__Task directions__:
Scan the data below. Pull out each line where "docker" occurs.

--- Records Enclosed Below ---

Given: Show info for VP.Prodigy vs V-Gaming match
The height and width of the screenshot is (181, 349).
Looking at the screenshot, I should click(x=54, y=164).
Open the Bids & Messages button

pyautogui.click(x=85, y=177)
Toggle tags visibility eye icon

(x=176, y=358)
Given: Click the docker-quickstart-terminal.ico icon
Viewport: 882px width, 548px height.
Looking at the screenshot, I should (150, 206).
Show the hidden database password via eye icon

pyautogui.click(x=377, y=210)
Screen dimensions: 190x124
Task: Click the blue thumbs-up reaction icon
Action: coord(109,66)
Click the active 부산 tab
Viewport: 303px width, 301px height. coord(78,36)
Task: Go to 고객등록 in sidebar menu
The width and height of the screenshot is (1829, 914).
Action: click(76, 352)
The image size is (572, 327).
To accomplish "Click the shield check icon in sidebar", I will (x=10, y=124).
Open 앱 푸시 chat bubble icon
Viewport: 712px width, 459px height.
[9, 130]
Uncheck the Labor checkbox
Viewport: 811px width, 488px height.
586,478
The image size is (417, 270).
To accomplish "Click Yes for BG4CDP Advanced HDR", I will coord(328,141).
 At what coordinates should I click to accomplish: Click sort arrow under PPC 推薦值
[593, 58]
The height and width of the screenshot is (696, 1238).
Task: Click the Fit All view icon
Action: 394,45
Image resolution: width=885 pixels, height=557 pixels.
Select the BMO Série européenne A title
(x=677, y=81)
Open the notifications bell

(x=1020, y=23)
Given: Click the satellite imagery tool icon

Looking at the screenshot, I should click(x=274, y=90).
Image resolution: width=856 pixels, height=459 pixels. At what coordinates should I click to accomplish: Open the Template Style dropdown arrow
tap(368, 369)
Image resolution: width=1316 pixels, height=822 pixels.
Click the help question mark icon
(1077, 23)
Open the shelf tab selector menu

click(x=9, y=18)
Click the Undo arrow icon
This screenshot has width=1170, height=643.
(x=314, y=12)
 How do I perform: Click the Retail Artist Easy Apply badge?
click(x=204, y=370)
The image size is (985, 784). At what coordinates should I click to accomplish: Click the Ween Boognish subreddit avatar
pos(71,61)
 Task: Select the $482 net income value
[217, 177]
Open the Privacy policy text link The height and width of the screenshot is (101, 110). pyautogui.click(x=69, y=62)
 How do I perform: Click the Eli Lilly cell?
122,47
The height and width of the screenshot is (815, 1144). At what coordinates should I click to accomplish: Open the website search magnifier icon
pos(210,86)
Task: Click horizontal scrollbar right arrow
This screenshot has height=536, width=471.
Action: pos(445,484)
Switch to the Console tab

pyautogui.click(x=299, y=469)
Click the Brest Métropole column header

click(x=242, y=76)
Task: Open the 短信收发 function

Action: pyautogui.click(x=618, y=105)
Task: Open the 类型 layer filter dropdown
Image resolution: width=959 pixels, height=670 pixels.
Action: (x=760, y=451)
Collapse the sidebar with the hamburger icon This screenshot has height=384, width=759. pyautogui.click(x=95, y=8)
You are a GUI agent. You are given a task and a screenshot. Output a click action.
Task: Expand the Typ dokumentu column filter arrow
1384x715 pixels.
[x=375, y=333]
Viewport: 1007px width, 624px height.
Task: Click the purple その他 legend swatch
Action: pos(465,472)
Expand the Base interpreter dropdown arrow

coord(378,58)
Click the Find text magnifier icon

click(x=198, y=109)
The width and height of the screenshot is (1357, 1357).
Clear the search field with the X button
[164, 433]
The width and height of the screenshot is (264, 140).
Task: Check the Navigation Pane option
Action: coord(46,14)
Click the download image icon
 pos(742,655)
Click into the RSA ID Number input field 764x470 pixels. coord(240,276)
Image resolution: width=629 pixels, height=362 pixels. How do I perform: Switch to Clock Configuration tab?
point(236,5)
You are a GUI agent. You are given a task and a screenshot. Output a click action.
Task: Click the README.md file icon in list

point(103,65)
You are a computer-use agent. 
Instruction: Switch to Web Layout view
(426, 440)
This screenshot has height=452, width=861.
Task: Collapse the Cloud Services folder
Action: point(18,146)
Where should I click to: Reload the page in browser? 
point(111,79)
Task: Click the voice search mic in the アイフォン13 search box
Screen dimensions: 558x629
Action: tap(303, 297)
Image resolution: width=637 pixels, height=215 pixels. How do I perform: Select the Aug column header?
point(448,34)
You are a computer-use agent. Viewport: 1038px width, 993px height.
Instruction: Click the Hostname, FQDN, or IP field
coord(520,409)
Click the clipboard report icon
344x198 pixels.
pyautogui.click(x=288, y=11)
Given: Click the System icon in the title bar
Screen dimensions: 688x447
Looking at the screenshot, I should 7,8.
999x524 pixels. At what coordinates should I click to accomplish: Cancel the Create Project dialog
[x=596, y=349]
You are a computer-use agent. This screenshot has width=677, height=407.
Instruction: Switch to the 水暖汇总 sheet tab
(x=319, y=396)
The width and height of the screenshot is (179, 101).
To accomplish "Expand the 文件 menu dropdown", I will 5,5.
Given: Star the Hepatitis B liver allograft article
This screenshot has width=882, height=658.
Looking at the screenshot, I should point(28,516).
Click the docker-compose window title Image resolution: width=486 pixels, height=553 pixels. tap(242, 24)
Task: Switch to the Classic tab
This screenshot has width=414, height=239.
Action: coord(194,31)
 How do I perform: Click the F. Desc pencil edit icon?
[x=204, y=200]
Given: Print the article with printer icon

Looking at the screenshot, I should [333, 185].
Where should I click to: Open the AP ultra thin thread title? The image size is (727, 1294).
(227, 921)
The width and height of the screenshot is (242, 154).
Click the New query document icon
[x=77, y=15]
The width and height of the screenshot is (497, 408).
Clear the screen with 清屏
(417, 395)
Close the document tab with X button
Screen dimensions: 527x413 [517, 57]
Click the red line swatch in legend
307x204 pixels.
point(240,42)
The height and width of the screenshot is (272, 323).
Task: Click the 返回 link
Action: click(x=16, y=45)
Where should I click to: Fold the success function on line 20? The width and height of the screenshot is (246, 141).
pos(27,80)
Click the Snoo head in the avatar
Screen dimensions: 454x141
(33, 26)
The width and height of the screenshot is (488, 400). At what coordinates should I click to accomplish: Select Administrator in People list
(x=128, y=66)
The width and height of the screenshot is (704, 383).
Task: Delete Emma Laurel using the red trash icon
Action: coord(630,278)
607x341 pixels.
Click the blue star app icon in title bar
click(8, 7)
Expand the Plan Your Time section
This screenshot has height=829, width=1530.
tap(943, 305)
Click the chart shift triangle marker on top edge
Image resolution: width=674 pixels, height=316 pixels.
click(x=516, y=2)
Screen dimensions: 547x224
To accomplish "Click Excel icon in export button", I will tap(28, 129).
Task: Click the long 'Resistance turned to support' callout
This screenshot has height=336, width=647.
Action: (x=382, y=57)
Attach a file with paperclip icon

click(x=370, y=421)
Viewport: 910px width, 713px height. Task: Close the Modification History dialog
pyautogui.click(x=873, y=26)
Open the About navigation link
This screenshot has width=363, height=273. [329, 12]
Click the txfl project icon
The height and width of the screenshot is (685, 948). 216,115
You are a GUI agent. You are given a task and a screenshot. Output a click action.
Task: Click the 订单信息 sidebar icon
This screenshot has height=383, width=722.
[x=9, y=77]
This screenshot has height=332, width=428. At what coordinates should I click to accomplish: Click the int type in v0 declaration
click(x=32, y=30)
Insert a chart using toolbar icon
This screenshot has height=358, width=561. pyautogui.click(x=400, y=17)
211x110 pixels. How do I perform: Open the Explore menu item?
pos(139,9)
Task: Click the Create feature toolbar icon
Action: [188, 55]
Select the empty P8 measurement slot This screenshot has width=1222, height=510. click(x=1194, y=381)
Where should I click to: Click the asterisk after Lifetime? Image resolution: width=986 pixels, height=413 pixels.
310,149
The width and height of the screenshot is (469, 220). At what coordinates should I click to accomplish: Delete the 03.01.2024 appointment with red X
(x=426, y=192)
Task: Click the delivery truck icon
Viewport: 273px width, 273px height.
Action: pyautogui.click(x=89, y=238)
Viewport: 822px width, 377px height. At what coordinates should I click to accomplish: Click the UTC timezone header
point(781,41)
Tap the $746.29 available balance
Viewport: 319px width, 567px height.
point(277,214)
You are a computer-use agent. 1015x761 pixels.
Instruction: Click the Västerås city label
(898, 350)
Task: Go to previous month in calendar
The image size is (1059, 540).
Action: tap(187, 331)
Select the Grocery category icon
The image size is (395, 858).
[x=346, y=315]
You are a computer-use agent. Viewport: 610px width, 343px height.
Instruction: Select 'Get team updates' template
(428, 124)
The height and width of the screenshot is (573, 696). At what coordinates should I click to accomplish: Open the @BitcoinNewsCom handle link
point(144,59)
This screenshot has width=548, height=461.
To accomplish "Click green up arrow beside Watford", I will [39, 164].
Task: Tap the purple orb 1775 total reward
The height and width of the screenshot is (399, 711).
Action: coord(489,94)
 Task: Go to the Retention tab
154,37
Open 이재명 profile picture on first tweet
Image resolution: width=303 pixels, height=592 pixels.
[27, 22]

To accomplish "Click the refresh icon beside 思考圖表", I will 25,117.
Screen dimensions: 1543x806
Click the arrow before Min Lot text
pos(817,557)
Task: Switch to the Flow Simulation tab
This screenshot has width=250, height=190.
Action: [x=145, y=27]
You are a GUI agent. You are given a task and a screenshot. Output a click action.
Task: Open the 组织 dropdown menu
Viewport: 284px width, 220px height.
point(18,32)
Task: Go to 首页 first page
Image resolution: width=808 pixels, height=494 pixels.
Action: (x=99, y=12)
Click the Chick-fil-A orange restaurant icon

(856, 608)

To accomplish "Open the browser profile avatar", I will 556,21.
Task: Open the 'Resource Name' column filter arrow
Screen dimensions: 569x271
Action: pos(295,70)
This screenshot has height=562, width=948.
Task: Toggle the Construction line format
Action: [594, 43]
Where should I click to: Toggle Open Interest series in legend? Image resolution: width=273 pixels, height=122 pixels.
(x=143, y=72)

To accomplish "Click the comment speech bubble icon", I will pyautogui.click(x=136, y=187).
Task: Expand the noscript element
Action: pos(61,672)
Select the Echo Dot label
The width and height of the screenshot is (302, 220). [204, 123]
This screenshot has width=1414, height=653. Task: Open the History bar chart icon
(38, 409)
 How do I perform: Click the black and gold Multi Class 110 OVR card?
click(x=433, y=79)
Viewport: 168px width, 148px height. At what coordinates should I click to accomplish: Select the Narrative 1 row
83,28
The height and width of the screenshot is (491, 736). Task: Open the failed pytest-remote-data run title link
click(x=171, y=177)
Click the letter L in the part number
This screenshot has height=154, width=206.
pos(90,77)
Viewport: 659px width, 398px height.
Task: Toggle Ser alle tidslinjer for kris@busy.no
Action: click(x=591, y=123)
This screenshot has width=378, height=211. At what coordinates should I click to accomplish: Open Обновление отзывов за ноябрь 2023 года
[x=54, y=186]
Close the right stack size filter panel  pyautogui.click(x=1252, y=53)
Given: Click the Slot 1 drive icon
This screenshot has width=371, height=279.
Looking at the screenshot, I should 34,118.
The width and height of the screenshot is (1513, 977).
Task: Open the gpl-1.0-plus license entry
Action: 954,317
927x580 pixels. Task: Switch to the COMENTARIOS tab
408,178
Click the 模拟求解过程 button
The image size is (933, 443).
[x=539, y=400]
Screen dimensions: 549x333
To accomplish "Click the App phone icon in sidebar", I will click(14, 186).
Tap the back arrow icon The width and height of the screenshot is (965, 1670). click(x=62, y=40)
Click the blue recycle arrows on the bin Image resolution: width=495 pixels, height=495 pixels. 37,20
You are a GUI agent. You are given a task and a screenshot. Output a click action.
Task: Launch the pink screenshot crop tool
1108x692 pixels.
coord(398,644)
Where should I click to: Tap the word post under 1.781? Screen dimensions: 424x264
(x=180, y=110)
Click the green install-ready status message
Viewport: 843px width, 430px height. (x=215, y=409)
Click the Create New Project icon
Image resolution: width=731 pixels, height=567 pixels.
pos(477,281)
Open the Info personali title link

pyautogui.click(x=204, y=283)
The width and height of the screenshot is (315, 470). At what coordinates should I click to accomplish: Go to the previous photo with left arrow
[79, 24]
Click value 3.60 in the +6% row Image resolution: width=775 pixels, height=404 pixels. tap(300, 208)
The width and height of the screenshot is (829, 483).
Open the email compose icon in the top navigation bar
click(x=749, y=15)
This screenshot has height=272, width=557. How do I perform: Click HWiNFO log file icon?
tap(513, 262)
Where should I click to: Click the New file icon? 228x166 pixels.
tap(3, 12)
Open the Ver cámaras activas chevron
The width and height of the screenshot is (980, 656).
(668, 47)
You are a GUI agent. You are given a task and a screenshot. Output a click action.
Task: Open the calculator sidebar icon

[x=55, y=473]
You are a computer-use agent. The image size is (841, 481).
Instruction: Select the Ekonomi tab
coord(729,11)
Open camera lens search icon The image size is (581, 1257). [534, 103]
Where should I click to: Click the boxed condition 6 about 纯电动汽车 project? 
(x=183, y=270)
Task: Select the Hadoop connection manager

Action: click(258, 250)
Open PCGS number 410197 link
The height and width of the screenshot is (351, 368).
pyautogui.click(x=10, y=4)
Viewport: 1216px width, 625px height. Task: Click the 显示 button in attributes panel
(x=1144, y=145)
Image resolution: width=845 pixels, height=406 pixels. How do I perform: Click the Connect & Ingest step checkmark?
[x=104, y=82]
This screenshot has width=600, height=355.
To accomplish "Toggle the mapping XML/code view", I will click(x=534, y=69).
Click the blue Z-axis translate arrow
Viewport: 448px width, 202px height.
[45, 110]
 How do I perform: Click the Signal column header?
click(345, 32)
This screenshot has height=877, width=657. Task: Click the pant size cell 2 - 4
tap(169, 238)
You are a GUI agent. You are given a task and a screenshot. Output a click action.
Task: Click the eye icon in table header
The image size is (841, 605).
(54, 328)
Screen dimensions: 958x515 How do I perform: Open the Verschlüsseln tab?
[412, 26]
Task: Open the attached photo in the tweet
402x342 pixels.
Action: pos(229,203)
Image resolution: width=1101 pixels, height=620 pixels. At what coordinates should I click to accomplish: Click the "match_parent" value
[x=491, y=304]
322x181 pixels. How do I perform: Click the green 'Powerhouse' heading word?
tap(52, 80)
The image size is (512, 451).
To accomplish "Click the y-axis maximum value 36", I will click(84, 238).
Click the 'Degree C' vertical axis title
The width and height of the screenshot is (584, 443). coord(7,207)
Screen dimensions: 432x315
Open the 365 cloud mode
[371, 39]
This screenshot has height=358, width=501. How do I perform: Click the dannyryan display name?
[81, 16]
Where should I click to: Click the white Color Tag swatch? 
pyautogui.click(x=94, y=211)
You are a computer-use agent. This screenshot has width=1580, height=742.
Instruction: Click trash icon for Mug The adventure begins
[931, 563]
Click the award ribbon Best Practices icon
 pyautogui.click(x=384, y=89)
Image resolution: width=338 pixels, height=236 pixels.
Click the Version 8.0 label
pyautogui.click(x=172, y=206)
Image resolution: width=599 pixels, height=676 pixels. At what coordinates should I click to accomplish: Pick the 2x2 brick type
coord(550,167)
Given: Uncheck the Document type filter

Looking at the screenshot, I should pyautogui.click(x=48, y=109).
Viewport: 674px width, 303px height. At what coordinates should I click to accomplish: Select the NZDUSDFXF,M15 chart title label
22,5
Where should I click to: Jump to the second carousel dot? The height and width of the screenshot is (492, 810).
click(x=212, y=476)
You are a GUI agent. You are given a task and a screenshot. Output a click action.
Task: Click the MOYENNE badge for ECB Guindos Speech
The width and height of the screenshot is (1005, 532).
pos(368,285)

--- End of Enclosed Records ---

__Output for this exercise__:
Given: Click the docker-quickstart-terminal.ico icon
Click the docker-compose window title Image resolution: width=486 pixels, height=553 pixels. tap(242, 24)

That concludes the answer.